Aim of the task
Copy the article on leasing company vehicles word for word, in full.

---------- Selected extract

Business Services Industry

Leasing's link to efficiency - managing company car costs - includes list of truck rental companies

Nation's Business, May, 1995 by Julie Candler

This alternative to buying vehicles can be an effective way of consolidating a company's costs.

To develop and distribute hybrid corn and other agricultural products, DEKALB Genetics needs cars and trucks. Nationwide, the DeKalb, Ill., company uses 600 vehicles, including minivans for sales personnel, passenger vans for transporting workers to the fields that are DEKALB's laboratories, passenger cars for management, and about 350 trucks, most of them pickups, for delivering products to customers.

Julie Rautio, DEKALB's fleet manager, says the company leases most of the vehicles it uses. A key advantage of leasing, she says, is uniform pricing--a plus that a company cannot count on when it purchases its vehicles. "A few years ago, we were negotiating prices locally at a lot of different locations," she says.

DEKALB consolidates fleet administrative costs by taking advantage of maintenance services offered by the three leasing companies it deals with: Automotive Rentals, Inc., Mount Laurel, N.J.; Erakay, Inc., Itasca, Ill.; and GE Capital Fleet Services, Eden Prairie, Minn.

The leasing companies provide coupons good for routine services at participating garages. At month's end, the companies bill Rautio for the maintenance, and she sends each of them a check. Anytime she is not sure that recommended repairs are necessary, she consults with the leasing company's experts.

DEKALB is among the many companies that are finding that leasing is an effective way of managing cars and trucks efficiently and economically. For example, in a recent survey that drew responses from nearly 500 managers, the National Association of Fleet Administrators, based in Iselin, N.J., found that overall the respondents expect to lease 71 percent of the 1995 model year vehicles they acquire.

Businesses point to several advantages of leasing the vehicles they use. Doing so not only allows a company to deduct lease payments as business expenses but also eliminates paperwork related to buying and owning a vehicle. Another advantage for some lessees is the availability of nationwide maintenance services, where the fleet manager pays one bill, minimizing expense-account paperwork.

--------------------
---------- Supplied material

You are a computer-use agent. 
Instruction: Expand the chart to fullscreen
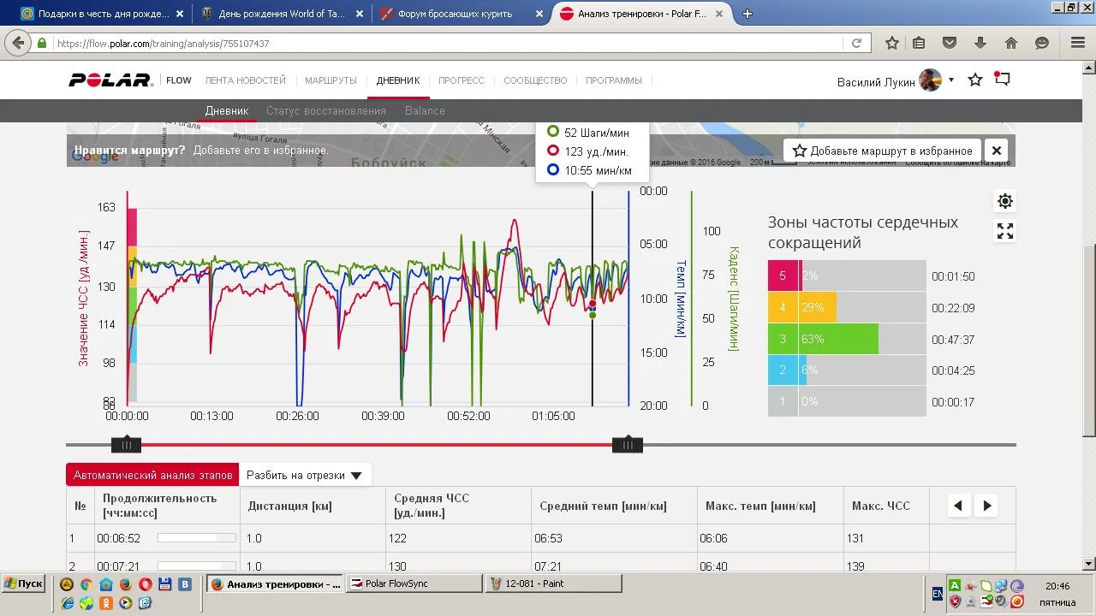point(1005,231)
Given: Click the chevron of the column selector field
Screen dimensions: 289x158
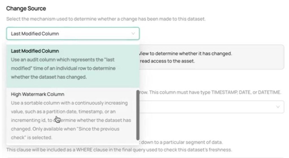Looking at the screenshot, I should [x=278, y=107].
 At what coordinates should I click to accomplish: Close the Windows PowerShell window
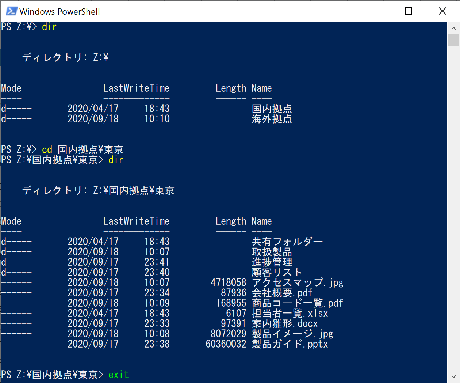(442, 11)
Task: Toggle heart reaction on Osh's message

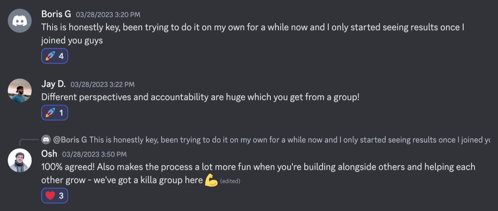Action: (x=54, y=196)
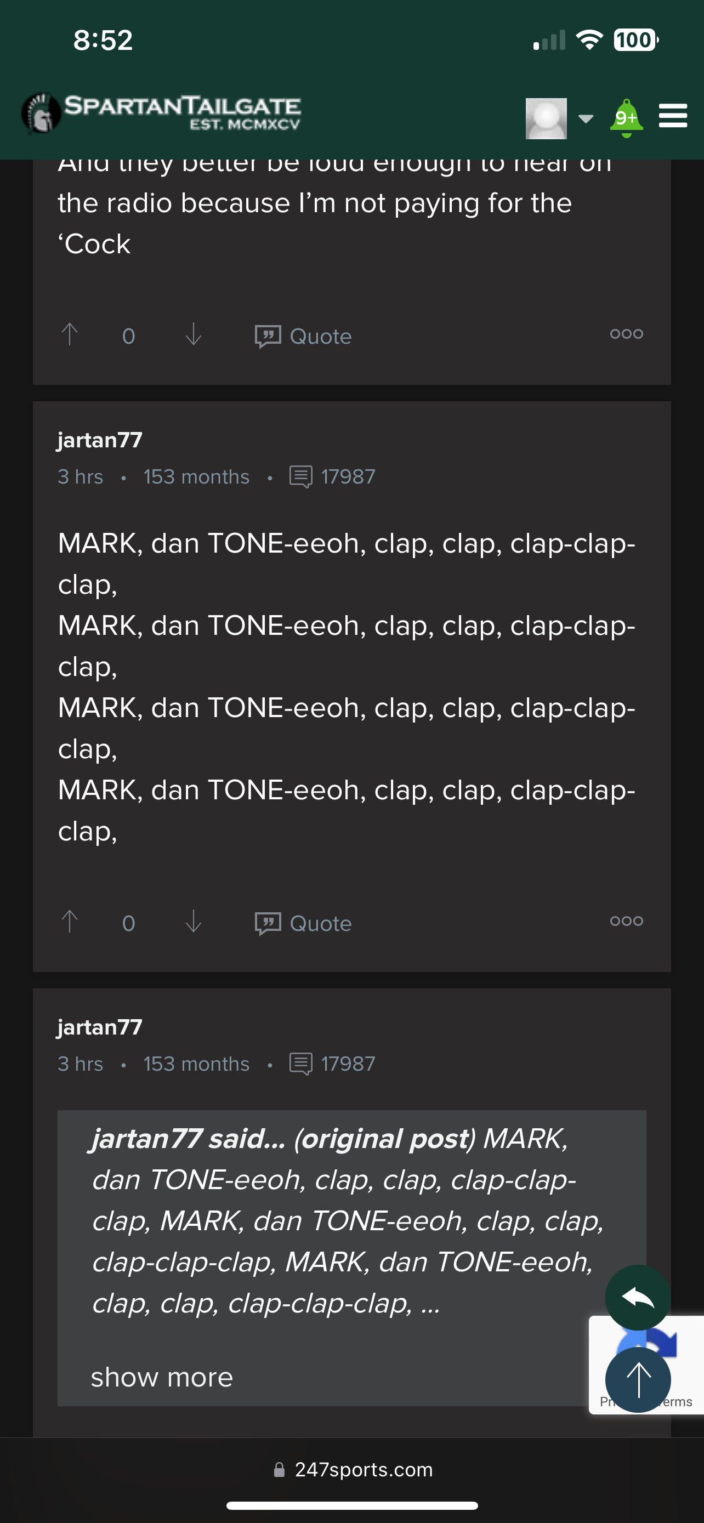Expand the profile avatar dropdown arrow
The width and height of the screenshot is (704, 1523).
tap(585, 119)
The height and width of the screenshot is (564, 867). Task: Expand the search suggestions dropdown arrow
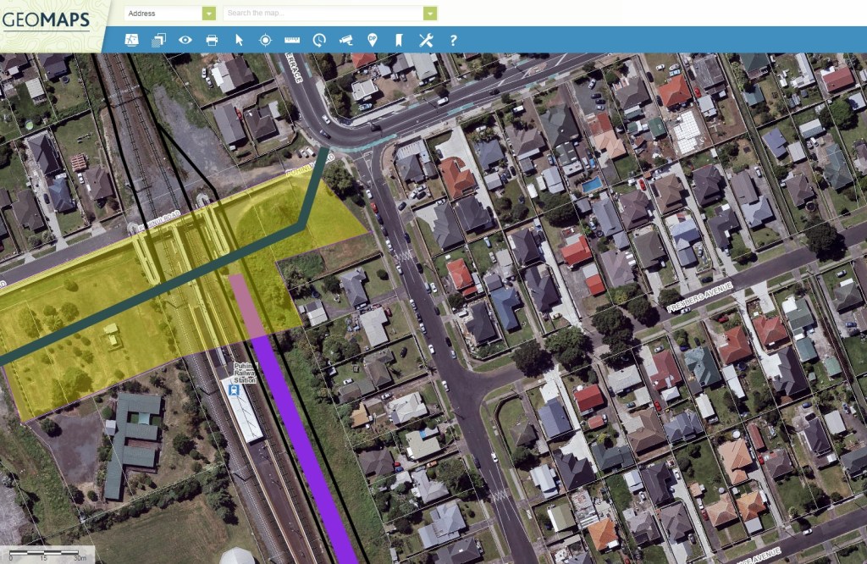click(430, 14)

--------------------

The completed task
Business Services Industry

Leasing's link to efficiency - managing company car costs - includes list of truck rental companies

Nation's Business, May, 1995 by Julie Candler

This alternative to buying vehicles can be an effective way of consolidating a company's costs.

To develop and distribute hybrid corn and other agricultural products, DEKALB Genetics needs cars and trucks. Nationwide, the DeKalb, Ill., company uses 600 vehicles, including minivans for sales personnel, passenger vans for transporting workers to the fields that are DEKALB's laboratories, passenger cars for management, and about 350 trucks, most of them pickups, for delivering products to customers.

Julie Rautio, DEKALB's fleet manager, says the company leases most of the vehicles it uses. A key advantage of leasing, she says, is uniform pricing--a plus that a company cannot count on when it purchases its vehicles. "A few years ago, we were negotiating prices locally at a lot of different locations," she says.

DEKALB consolidates fleet administrative costs by taking advantage of maintenance services offered by the three leasing companies it deals with: Automotive Rentals, Inc., Mount Laurel, N.J.; Erakay, Inc., Itasca, Ill.; and GE Capital Fleet Services, Eden Prairie, Minn.

The leasing companies provide coupons good for routine services at participating garages. At month's end, the companies bill Rautio for the maintenance, and she sends each of them a check. Anytime she is not sure that recommended repairs are necessary, she consults with the leasing company's experts.

DEKALB is among the many companies that are finding that leasing is an effective way of managing cars and trucks efficiently and economically. For example, in a recent survey that drew responses from nearly 500 managers, the National Association of Fleet Administrators, based in Iselin, N.J., found that overall the respondents expect to lease 71 percent of the 1995 model year vehicles they acquire.

Businesses point to several advantages of leasing the vehicles they use. Doing so not only allows a company to deduct lease payments as business expenses but also eliminates paperwork related to buying and owning a vehicle. Another advantage for some lessees is the availability of nationwide maintenance services, where the fleet manager pays one bill, minimizing expense-account paperwork.